United States and China launch trade talks on Thursday in a bid to avert a damaging tariff war. U.S. Treasury Secretary Steven Mnuchin, Commerce Secretary Wilbur Ross and U.S. Trade Representative Robert Lighthizer will lead the American delegation in talks with Chinese Vice Premier Liu He, the top economic adviser to President Xi Jinping. (Reuters)
Weekly ethanol production was 1.058 million barrels per day last week. That is the best production rate since February 16 and it makes three weeks in a row of good numbers. The current year to date pace comes in at 2.3% over last year when USDA’s goal is 2.6%.
Argentina -- A prominent member of Macri’s coalition, lawmaker Elisa Carrio, vented her anger. In a tweet last week, she told farmers, “We helped you in the tough times ... Now, I say to you: ‘Don’t hold back the soy, start selling so dollars come in.’” In televised remarks, she added: “Do it for the fatherland.” But farmers are unlikely to do that until the end of volatility in the currency market. “We have to sell at the best price, and now is not the right time to make that call,” Francisco Perkins, who farms about 7,000 hectares (17,300 acres) of soy, said in a phone interview from Pehuajo in Buenos Aires province. (Bloomberg)
Fed cattle exchange auction was a bust with no sales being made while offers were mostly 124.00. Cash trade in the southern plains was mostly a 117 to 121 range. The 117’s were for early June delivery.
June cattle futures slid further on Wednesday taking out the short-term uptrend line support and now setting a target for contract lows. Funds remain sellers as early buyers become sellers near the close. This pattern will likely continue as cutout values and cash cattle trend are not offering any buyer support.
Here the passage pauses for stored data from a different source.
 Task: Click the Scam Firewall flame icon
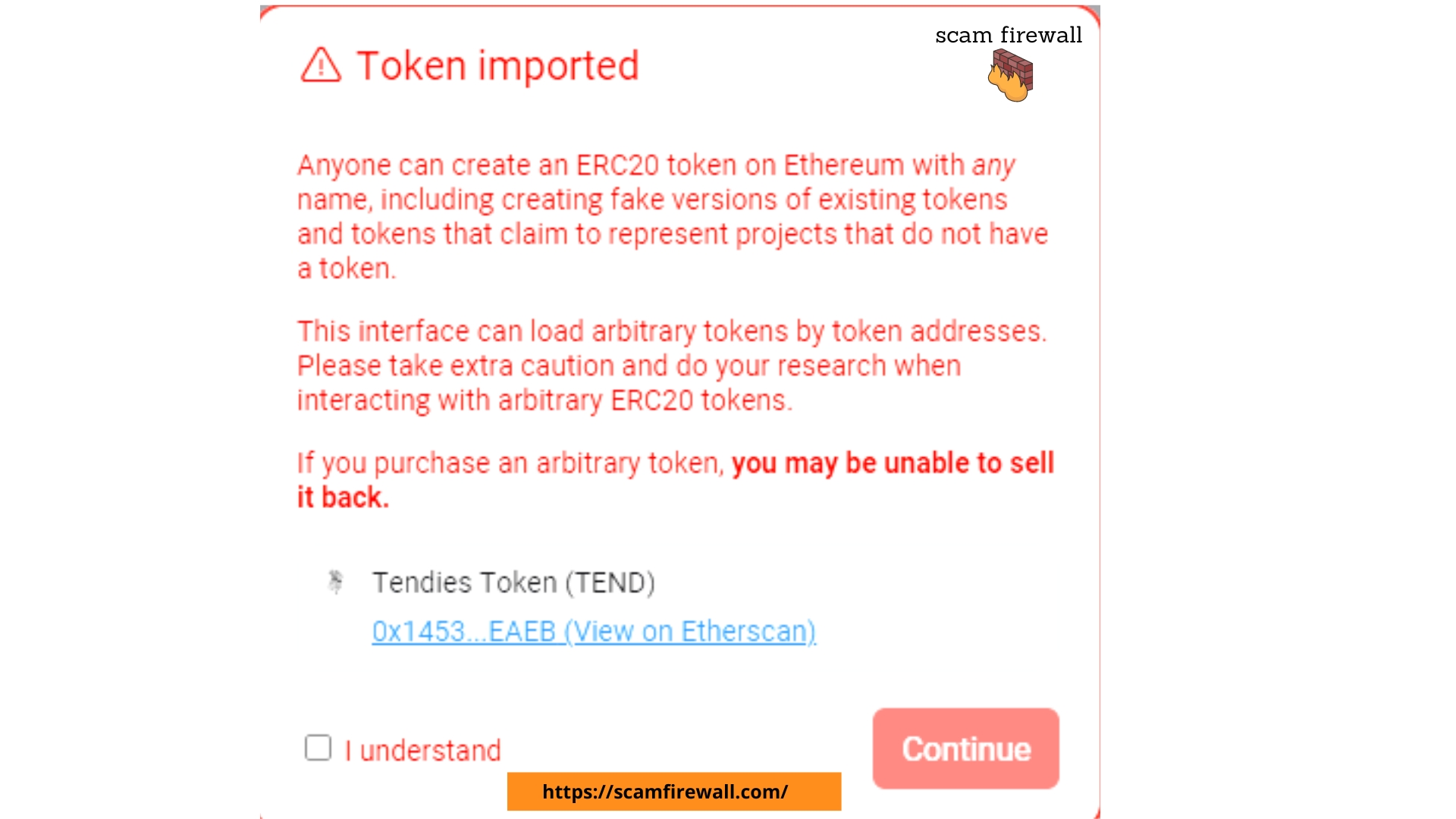(x=1010, y=75)
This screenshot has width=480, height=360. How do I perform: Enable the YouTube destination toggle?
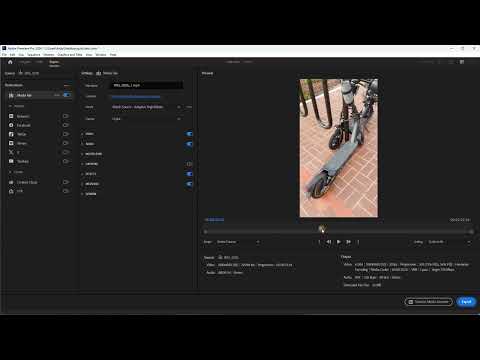66,161
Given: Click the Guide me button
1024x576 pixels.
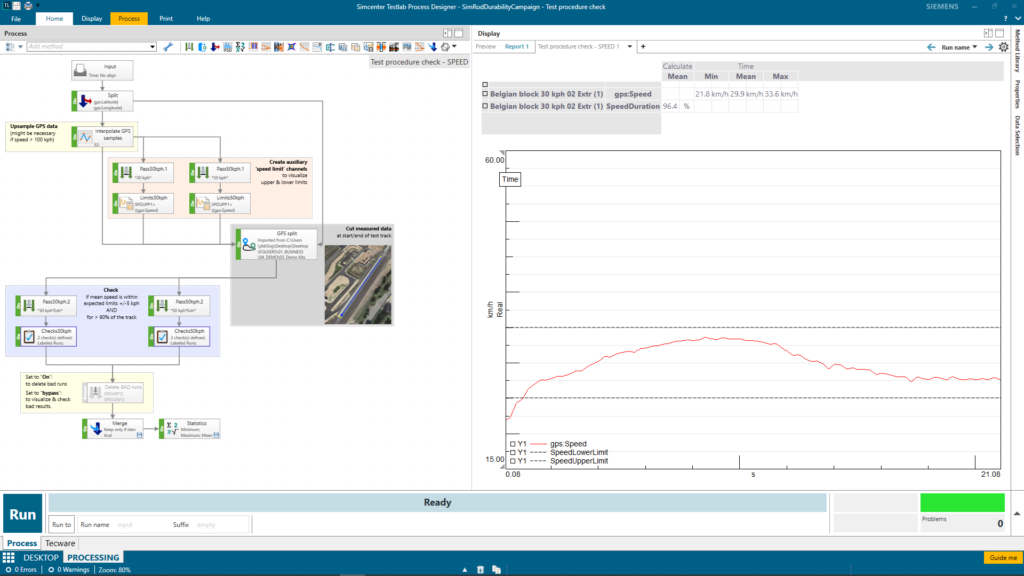Looking at the screenshot, I should [x=1002, y=557].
Cash hogs are working higher as supplies of market hogs are tightening. Retail demand shows signs of improvement as grilling season approaches.
June futures are leading the rally as bull spreading has been a factor supporting the nearby contracts. June lean hog contract has a short-term uptrend battling a long term down trend. Today 73.65 is an important level to keep the short-term uptrend intact. A close above the 77.47 is needed to break the down trend.
Dressed beef values were lower with choice down .61 and select down 1.01. The CME Feeder Index is 135.67. Pork cutout value is up .15.